Goal of the exercise
What follows is a set of records. Repeat them word for word.

(Stored data entries)
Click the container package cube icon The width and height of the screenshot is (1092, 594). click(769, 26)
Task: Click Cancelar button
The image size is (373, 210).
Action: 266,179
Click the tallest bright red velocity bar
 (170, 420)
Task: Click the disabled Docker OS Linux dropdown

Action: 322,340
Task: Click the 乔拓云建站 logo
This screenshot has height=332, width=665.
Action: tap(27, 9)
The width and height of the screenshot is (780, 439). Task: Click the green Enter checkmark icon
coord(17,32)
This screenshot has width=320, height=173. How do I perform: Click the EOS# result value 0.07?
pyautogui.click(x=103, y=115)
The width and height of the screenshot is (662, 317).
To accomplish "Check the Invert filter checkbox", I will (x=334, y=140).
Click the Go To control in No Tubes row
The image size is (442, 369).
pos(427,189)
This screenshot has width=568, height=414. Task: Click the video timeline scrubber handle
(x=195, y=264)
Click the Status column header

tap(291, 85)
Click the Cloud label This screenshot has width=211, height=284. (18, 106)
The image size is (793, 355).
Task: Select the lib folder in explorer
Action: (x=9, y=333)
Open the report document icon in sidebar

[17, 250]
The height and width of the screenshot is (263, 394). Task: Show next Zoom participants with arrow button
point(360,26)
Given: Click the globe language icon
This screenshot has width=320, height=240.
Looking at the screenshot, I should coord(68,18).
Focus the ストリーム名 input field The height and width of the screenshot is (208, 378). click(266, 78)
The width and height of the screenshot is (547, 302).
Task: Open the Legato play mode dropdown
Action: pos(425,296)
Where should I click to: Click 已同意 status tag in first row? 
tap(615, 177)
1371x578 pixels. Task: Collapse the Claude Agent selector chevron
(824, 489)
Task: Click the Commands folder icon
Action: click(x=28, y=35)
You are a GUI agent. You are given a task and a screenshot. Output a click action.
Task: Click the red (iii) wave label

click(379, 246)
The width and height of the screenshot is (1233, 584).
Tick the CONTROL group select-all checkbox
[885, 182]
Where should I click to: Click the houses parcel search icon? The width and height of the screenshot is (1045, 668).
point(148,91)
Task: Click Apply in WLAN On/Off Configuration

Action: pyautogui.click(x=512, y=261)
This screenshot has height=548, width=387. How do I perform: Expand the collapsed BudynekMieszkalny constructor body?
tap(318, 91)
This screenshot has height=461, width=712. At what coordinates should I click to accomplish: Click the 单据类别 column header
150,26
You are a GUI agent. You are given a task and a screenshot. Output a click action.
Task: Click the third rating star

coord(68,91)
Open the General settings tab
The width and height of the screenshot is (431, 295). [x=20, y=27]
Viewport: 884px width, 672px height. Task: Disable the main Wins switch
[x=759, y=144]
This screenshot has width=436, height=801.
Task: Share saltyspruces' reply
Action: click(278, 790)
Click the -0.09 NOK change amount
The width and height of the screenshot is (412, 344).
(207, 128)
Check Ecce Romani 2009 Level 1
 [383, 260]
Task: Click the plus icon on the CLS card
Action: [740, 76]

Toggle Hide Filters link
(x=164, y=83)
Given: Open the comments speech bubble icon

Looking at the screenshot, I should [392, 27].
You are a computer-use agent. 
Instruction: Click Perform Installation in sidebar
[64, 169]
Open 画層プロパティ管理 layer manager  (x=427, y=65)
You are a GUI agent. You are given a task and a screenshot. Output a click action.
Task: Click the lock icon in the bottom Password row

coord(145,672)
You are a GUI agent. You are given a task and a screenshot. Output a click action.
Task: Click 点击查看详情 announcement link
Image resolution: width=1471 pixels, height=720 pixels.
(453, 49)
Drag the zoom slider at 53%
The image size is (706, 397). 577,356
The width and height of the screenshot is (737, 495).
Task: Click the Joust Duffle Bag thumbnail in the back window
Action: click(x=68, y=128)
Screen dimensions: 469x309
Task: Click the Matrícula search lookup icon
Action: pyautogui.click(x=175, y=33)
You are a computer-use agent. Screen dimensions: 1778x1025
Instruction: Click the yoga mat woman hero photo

Answer to this problem
Click the container package cube icon The width and height of the screenshot is (1092, 594). click(769, 26)
Task: Click Cancelar button
The image size is (373, 210).
Action: 266,179
Click the tallest bright red velocity bar
 (170, 420)
Task: Click the disabled Docker OS Linux dropdown

Action: 322,340
Task: Click the 乔拓云建站 logo
This screenshot has height=332, width=665.
Action: tap(27, 9)
The width and height of the screenshot is (780, 439). Task: Click the green Enter checkmark icon
coord(17,32)
This screenshot has width=320, height=173. How do I perform: Click the EOS# result value 0.07?
pyautogui.click(x=103, y=115)
The width and height of the screenshot is (662, 317).
To accomplish "Check the Invert filter checkbox", I will (x=334, y=140).
Click the Go To control in No Tubes row
The image size is (442, 369).
pos(427,189)
This screenshot has width=568, height=414. Task: Click the video timeline scrubber handle
(x=195, y=264)
Click the Status column header

tap(291, 85)
Click the Cloud label This screenshot has width=211, height=284. (18, 106)
The image size is (793, 355).
Task: Select the lib folder in explorer
Action: (x=9, y=333)
Open the report document icon in sidebar

[17, 250]
The height and width of the screenshot is (263, 394). Task: Show next Zoom participants with arrow button
point(360,26)
Given: Click the globe language icon
This screenshot has width=320, height=240.
Looking at the screenshot, I should coord(68,18).
Focus the ストリーム名 input field The height and width of the screenshot is (208, 378). click(266, 78)
The width and height of the screenshot is (547, 302).
Task: Open the Legato play mode dropdown
Action: pos(425,296)
Where should I click to: Click 已同意 status tag in first row? 
tap(615, 177)
1371x578 pixels. Task: Collapse the Claude Agent selector chevron
(824, 489)
Task: Click the Commands folder icon
Action: click(x=28, y=35)
You are a GUI agent. You are given a task and a screenshot. Output a click action.
Task: Click the red (iii) wave label

click(379, 246)
The width and height of the screenshot is (1233, 584).
Tick the CONTROL group select-all checkbox
[885, 182]
Where should I click to: Click the houses parcel search icon? The width and height of the screenshot is (1045, 668).
point(148,91)
Task: Click Apply in WLAN On/Off Configuration

Action: pyautogui.click(x=512, y=261)
This screenshot has height=548, width=387. How do I perform: Expand the collapsed BudynekMieszkalny constructor body?
tap(318, 91)
This screenshot has height=461, width=712. At what coordinates should I click to accomplish: Click the 单据类别 column header
150,26
You are a GUI agent. You are given a task and a screenshot. Output a click action.
Task: Click the third rating star

coord(68,91)
Open the General settings tab
The width and height of the screenshot is (431, 295). [x=20, y=27]
Viewport: 884px width, 672px height. Task: Disable the main Wins switch
[x=759, y=144]
This screenshot has width=436, height=801.
Task: Share saltyspruces' reply
Action: click(278, 790)
Click the -0.09 NOK change amount
The width and height of the screenshot is (412, 344).
(207, 128)
Check Ecce Romani 2009 Level 1
 [383, 260]
Task: Click the plus icon on the CLS card
Action: [740, 76]

Toggle Hide Filters link
(x=164, y=83)
Given: Open the comments speech bubble icon

Looking at the screenshot, I should [392, 27].
You are a computer-use agent. 
Instruction: Click Perform Installation in sidebar
[64, 169]
Open 画層プロパティ管理 layer manager  (x=427, y=65)
You are a GUI agent. You are given a task and a screenshot. Output a click action.
Task: Click the lock icon in the bottom Password row

coord(145,672)
You are a GUI agent. You are given a task and a screenshot. Output a click action.
Task: Click 点击查看详情 announcement link
Image resolution: width=1471 pixels, height=720 pixels.
(453, 49)
Drag the zoom slider at 53%
The image size is (706, 397). 577,356
The width and height of the screenshot is (737, 495).
Task: Click the Joust Duffle Bag thumbnail in the back window
Action: click(x=68, y=128)
Screen dimensions: 469x309
Task: Click the Matrícula search lookup icon
Action: pyautogui.click(x=175, y=33)
You are a computer-use agent. Screen dimensions: 1778x1025
Instruction: Click the yoga mat woman hero photo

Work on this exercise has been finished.